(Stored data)
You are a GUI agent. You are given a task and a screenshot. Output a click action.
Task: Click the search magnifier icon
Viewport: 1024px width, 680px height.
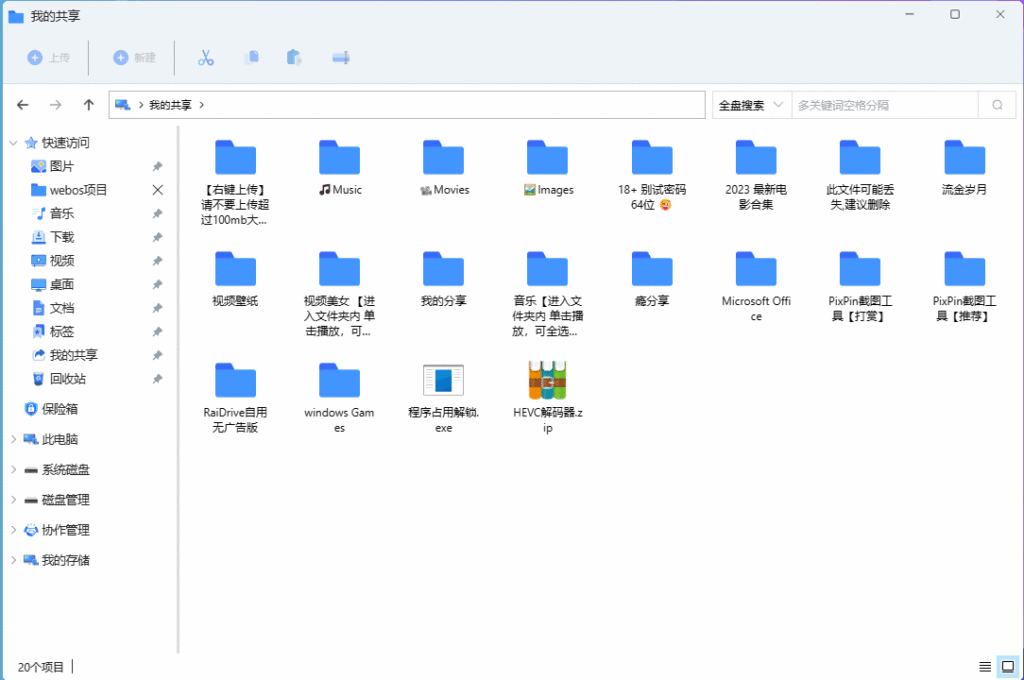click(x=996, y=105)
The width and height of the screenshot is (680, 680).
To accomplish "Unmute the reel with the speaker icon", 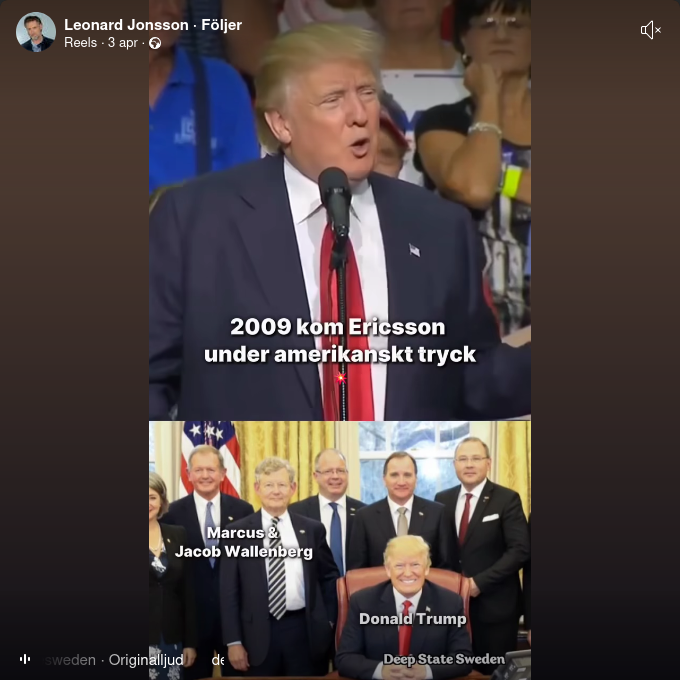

**To do:** Repeat every entry above exactly; images stay out of the copy.

**Written answer:**
You are a GUI agent. You are given a task and a screenshot. Output a click action.
Task: Click the search magnifier icon
Viewport: 1024px width, 680px height.
click(x=996, y=105)
The width and height of the screenshot is (680, 680).
To accomplish "Unmute the reel with the speaker icon", 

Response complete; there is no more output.